Comme d'habitude quand il rencontre des employés à l'étranger, Pierre Beaudoin, patron de Bombardier, prévoit une période de questions.

Mais on aurait pu entendre une mouche voler après sa présentation en novembre dernier devant ses employés indiens - Bombardier emploie désormais 1200 personnes en Inde. Au pays des castes, on n'a pas le droit d'interpeller le patron. «Ce sont des gens qui travaillent extrêmement fort, qui sont très organisés, mais plus gênés. C'est un autre style», explique John Paul MacDonald, vice-président principal de Bombardier. L'anecdote illustre bien les différences profondes entre les sociétés québécoise et indienne. Pour prospérer en Inde, les entreprises doivent toujours «être patientes, bien connaître leur clientèle et ses besoins», résume-t-il. «Ce n'est pas en venant ici deux ou trois fois par année comme en Chine, il faut établir des liens, des relations à plus long terme», explique-t-il.

Participer à une mission économique avec le premier ministre est fort utile, mais ne remplace pas des années de présence attentive. Avec les acquisitions faites dans le monde ferroviaire en Chine, Bombardier a prolongé ses racines de 35 ans. On a ouvert une usine à Savli, en Inde, en novembre 2008. Ses 1200 employés s'affairent à construire les 400 wagons et la signalisation du métro de Delhi, un contrat de 800 millions décroché par la firme montréalaise, devenue le plus important manufacturier de matériel ferroviaire au monde.

«En Chine comme en Inde, le marché est énorme. S'adapter au marché local, à ses particularités, est important», insiste-t-il.

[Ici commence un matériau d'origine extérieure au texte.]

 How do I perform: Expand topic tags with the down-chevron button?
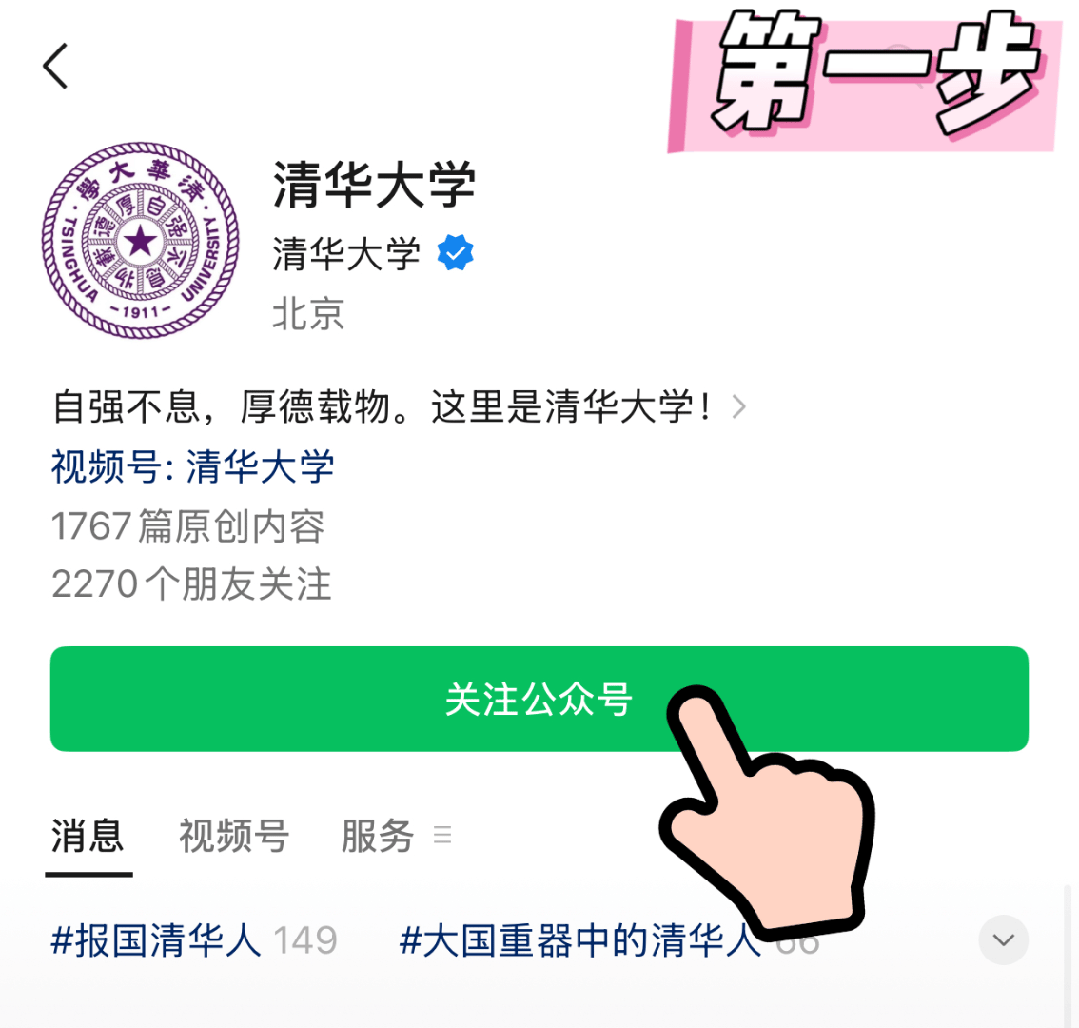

L'Inde, qui veut construire une soixantaine d'aéroports, manque déjà de pilotes. Selon Nathalie Bourque, de CAE, il s'agit d'un marché rêvé pour son entreprise, qui produit des simulateurs de vol. En outre, la caution apportée par la présence d'un premier ministre «permet d'accélérer les choses», explique-t-elle.

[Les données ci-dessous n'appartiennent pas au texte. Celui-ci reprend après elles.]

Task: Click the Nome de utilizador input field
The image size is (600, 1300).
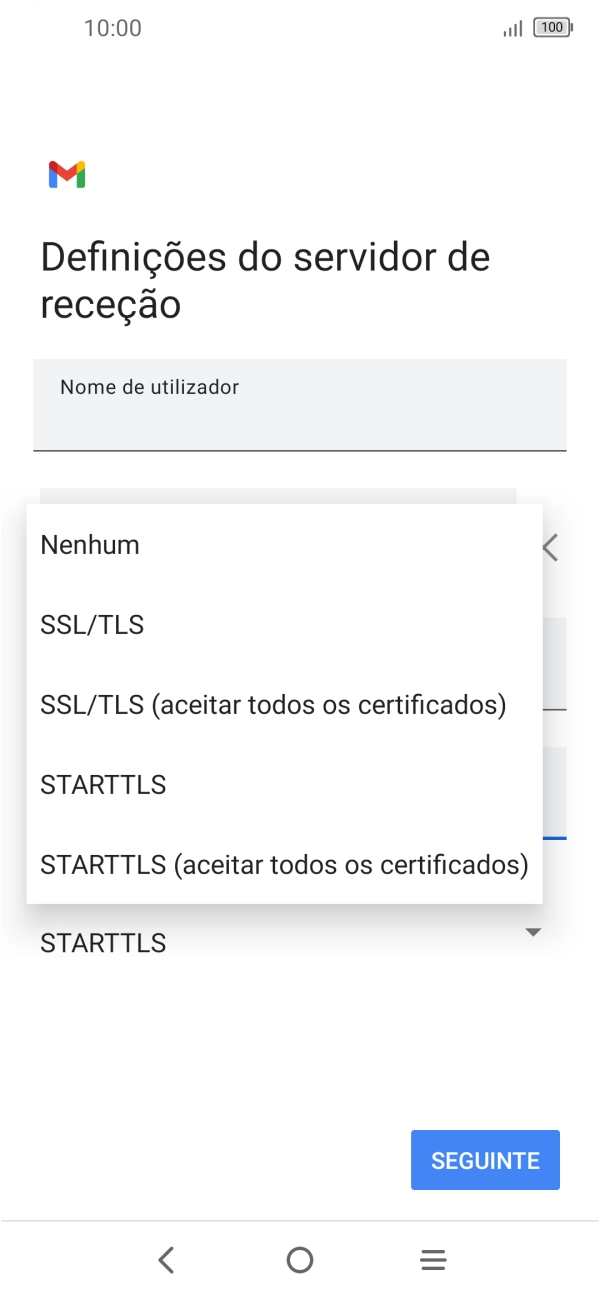Action: point(300,404)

Selon Simon Prévost, président des Manufacturiers et exportateurs du Québec, l'Inde reste, pour bien des gens d'affaires québécois, plus rassurante que la Chine ou d'autres pays émergents.

Ancienne colonie britannique, l'Inde a pu compter sur un système d'éducation solide qui a produit des chercheurs de pointe en informatique et en biologie, notamment.

«En partant, il y a 6% de la population, surtout chez les décideurs, qui parle anglais. C'est loin d'être le cas en Chine», résume-t-il. Le problème de la corruption est aussi bien moins présent que dans d'autres pays, en Russie notamment.